PAGE EXCERPT:
☆ ☆ ☆
Photographer: Julie Jacobson/AP Photo
  • Created political organization that raised $232.1 million
  • Campaign had $42.6 million in the bank plus staff of 670

In the primary season, Hillary Clinton wasn’t just racking up the delegates she needed to win her party’s nomination. As new Federal Election Commission filings make clear, she was building a general-election war chest to take on presumptive Republican nominee Donald Trump.

Clinton’s campaign raised a total of $232.1 million through the end of May, according to FEC records, spending $195.7 million of that in her battle with Vermont Senator Bernie Sanders. After refunds and rebates from vendors, that left her with $42.6 million in the bank.

But it also left her with something more valuable, a campaign organization with a team of more than 415 fund-raisers ready to raise money for the general election and a staff of 670 employees.

"Campaign ‘hard’ dollars are key for a presidential campaign because they can be used for the cheapest advertising rates, so over $42 million cash on hand is a strong number for Hillary," said Charles Spies, who ran Mitt Romney’s super-political action committee in 2012, referring to donations in amounts of $2,700 or less. "Of more importance is the money that she and the DNC have already invested in political organization in target states."

Managing Budget

Through the end of May, her campaign spent $74.9 million on media, $51 million on salaries and consultants, and $11.3 million on direct marketing. It paid another $3.8 million renting office space across the country.

Clinton’s challenge during part of her primary battle with Sanders “was that she might have had too much of an infrastructure and was burning through too much money," said David Schultz, a political science professor at Hamline University in St. Paul, Minnesota, who studies campaign organization.

Ultimately, though, her campaign managed its budget well, he said. "It’s a strange way to say it, but she’s running a profit," said Schultz.

Clinton’s campaign has already announced a $23 million ad blitz in eight battleground states: Colorado, Florida, Iowa, Nevada, New Hampshire, North Carolina, Ohio and Virginia. Priorities USA Action, the main super-PAC supporting her, is spending another $22 million on ads attacking Trump.

Contact List

Her campaign has also spent $1 million developing a voter file and contact list, critical to get-out-the-vote efforts. That could be critical, given some of the voters she’s targeting.
☆ ☆ ☆
SUPPLIED MATERIAL:
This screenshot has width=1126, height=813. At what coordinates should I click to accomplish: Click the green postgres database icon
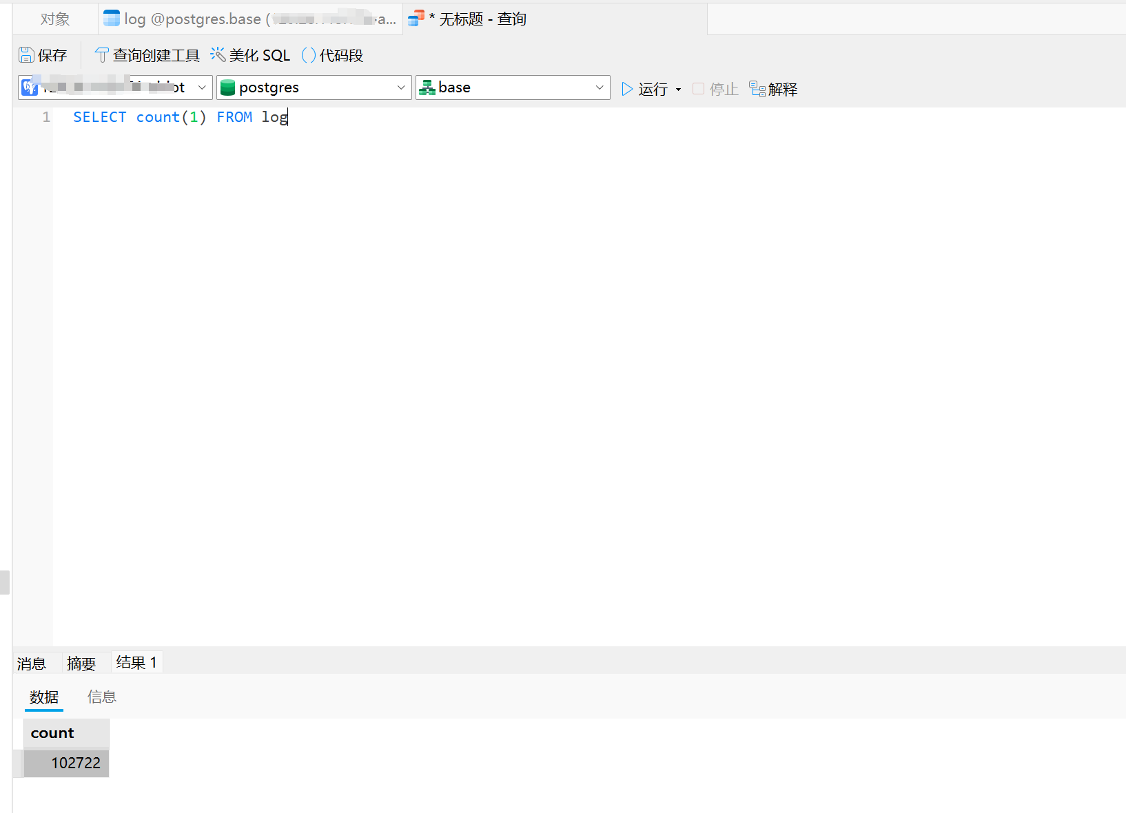(228, 88)
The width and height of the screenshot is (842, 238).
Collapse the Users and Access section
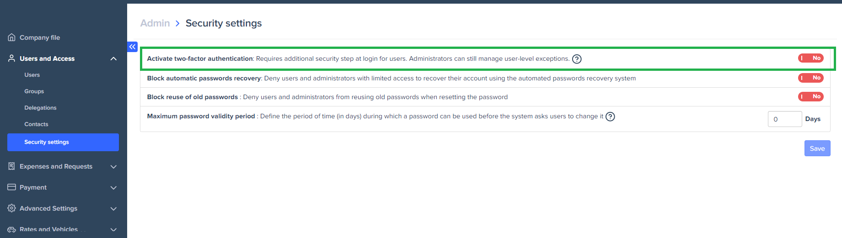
☆ ☆ ☆
REQUIREMENT A:
Write out the passage from the campaign finance article word for word. Begin at the words "Clinton’s campaign has" and stop after "ads attacking Trump.".
REQUIREMENT B:
Continue the article about Clinton's campaign funds from the point where it stops.

TASK OUTPUT A:
Clinton’s campaign has already announced a $23 million ad blitz in eight battleground states: Colorado, Florida, Iowa, Nevada, New Hampshire, North Carolina, Ohio and Virginia. Priorities USA Action, the main super-PAC supporting her, is spending another $22 million on ads attacking Trump.

TASK OUTPUT B:
"The segments she’s going after, the ones that Trump has probably alienated the most, Latinos and millennials, are not the most reliable voters,” said Jason Cabel Roe, a California-based Republican strategist . They may pay attention and stay engaged, but they don’t necessarily turn out on election day."

Clinton’s campaign has a conventional structure, similar to the one that President Barack Obama used in his re-election bid in 2012. That effort also relied heavily on a big media footprint and in-house personnel. Through the 2102 primary season in which Obama was uncontested within his party, his campaign spent $176.6 million on advertising -- both positive spots touting his administration’s accomplishments and negative ads attacking Romney -- and $44 million on payroll, its top two expenses.

Obama’s campaign and Priorities USA then launched a post-primary, pre-convention battleground-state air war against Romney, hitting him hard when his campaign was low on cash.

Clinton’s campaign, though, won’t have one advantage enjoyed by Obama four years ago.

“Priorities and the Obama campaign objectively, empirically, did a much better job of introducing Mitt Romney to the American people than Mitt Romney did,” said Ken Goldstein, a professor of politics at the University of San Francisco and an ad analyst for Bloomberg Politics. But noting that much of the public knew little about Romney’s business background and character, he said, “That’s not true of Donald Trump.”

Trump’s campaign has relied more on earned media than paid advertising, as well as on the candidate’s ability to drive the news cycle.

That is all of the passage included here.